Representative Jesse Jackson Jr. resigns from House, citing health
By Richard Cowan and James B. Kelleher
WASHINGTON/CHICAGO (Reuters) - Representative Jesse Jackson Jr., who has been treated for bipolar disorder and is reportedly under investigation for alleged misuse of campaign funds, resigned his seat on Wednesday.
The Chicago Democrat said in a letter to U.S. House Speaker John Boehner, said: "My health issues and treatment regimen have become incompatible with service in the House of Representatives. Therefore, it is with great regret that I hereby resign ... effective today, in order to focus on restoring my health."
Jackson, the 47-year-old son of civil rights leader and presidential candidate Reverend Jesse Jackson, also admitted to "my share of mistakes," in his two-page letter to Boehner, an Ohio Republican.
"I am aware of the ongoing federal investigation into my activities and I am doing my best to address the situation responsibly, cooperate with the investigators, and accept responsibility for my mistakes, for they are my mistakes and mine alone," Jackson wrote.

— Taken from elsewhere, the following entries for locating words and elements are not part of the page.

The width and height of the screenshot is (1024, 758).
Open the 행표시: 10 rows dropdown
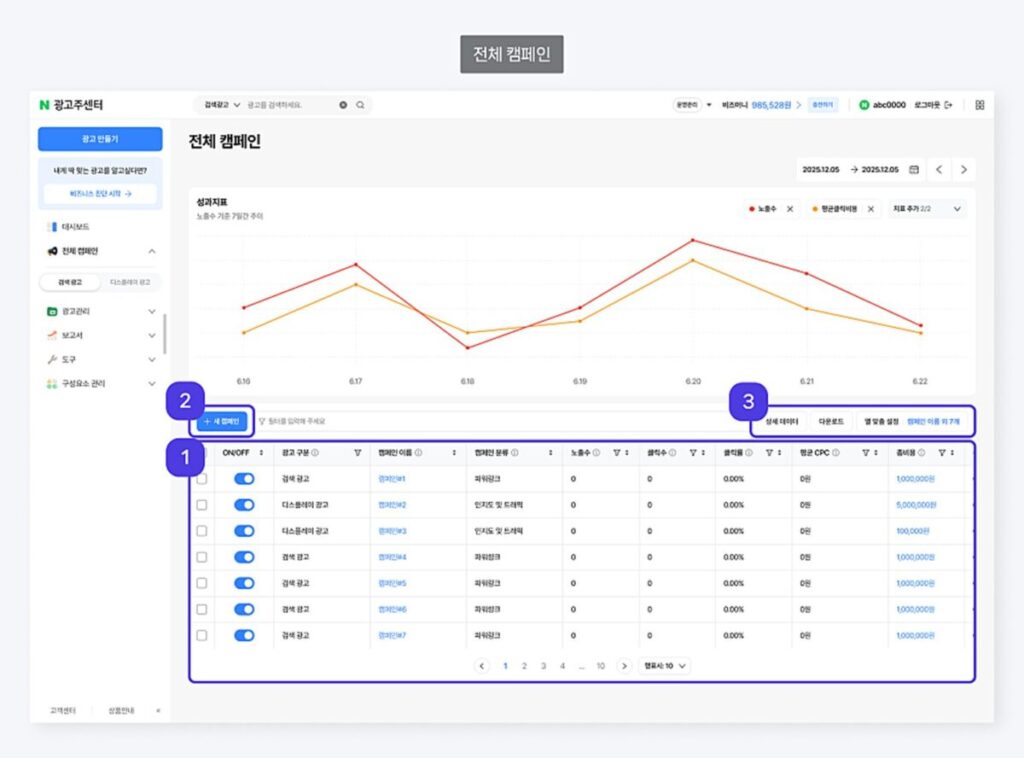click(x=664, y=665)
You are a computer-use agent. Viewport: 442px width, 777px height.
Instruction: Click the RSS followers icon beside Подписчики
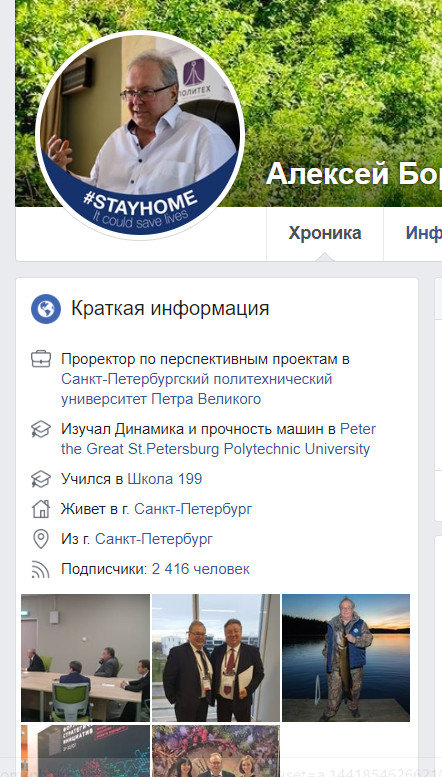click(41, 569)

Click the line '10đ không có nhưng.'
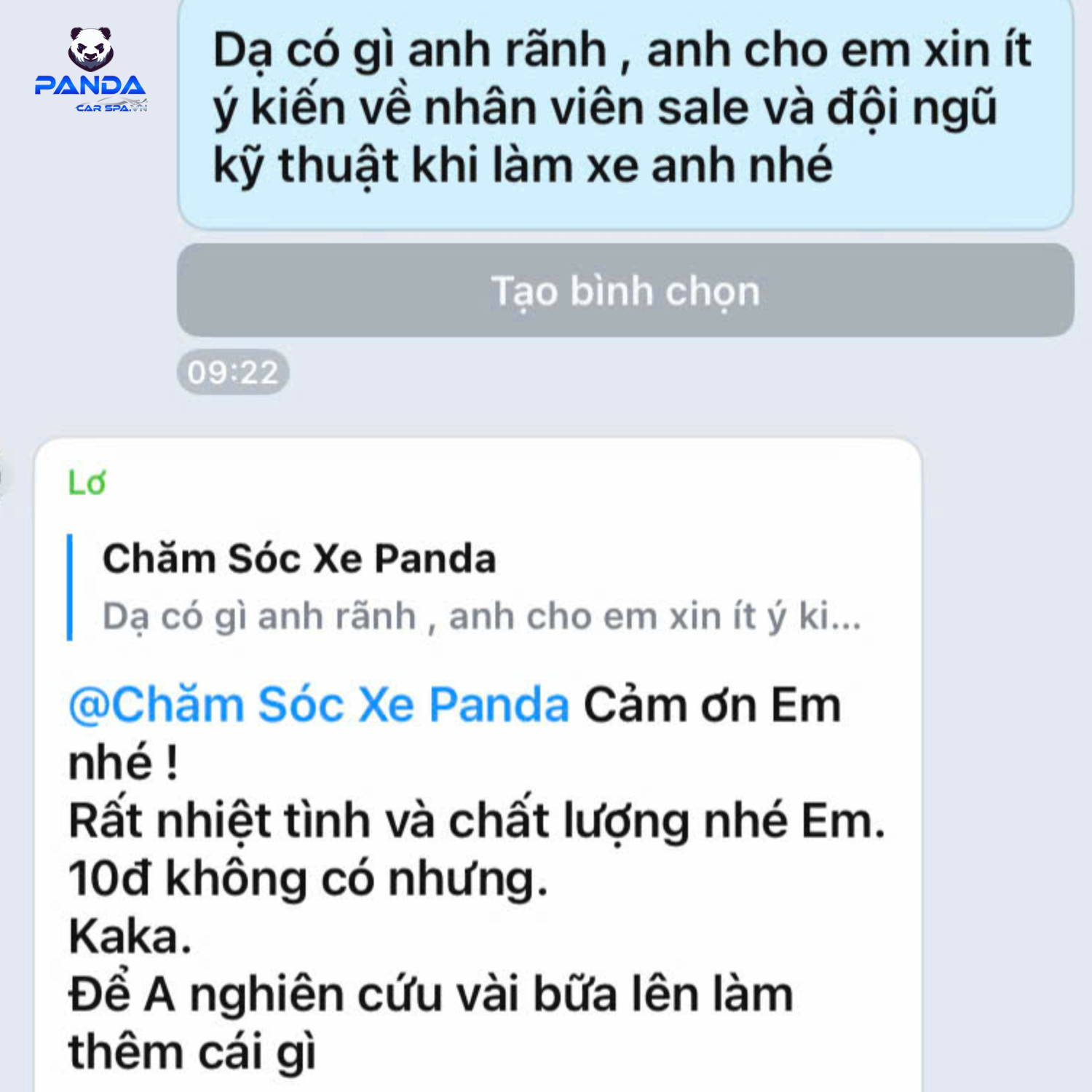308,878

Jackson has been in Congress since 1995 and easily won re-election in a heavily Democratic district earlier this month despite his ailment and the ethics questions hanging over him.
His resignation is not expected to result in any changes in the political balance of power of Congress, which is controlled by Republicans.
Jackson was treated for at least six weeks at the Mayo Clinic in Rochester, Minnesota, this summer for bipolar disorder, a psychological condition marked by extreme mood swings, and has been on medical leave from the House since June.
In addition to his health issues, Jackson has been the subject of a House ethics committee probe over an alleged bribe offered by a Jackson supporter in 2008 to then Illinois Governor Rod Blagojevich.
The bribe was said to be intended to entice Blagojevich to appoint Jackson to the U.S. Senate seat vacated by President Barack Obama. Jackson has admitted to lobbying for the seat, but denied knowing about any money offered to Blagojevich, who has since been convicted on corruption charges and imprisoned.
According to news reports citing unnamed sources, Jackson is also being investigated by the FBI over possible misuse of campaign money. The FBI has not confirmed the reports.
In his letter to Boehner on Wednesday, Jackson acknowledged a probe was underway and said he hoped it would not overshadow his years of public service.
"None of us is immune from our share of shortcomings or human frailties and I pray I will be remembered for what I did right," Jackson wrote.
Emails and calls to Rep. Jackson's Washington D.C. and Chicago offices, as well as the office of Jackson's father, civil rights leader the Rev. Jesse Jackson, seeking comment on the resignation were not immediately returned.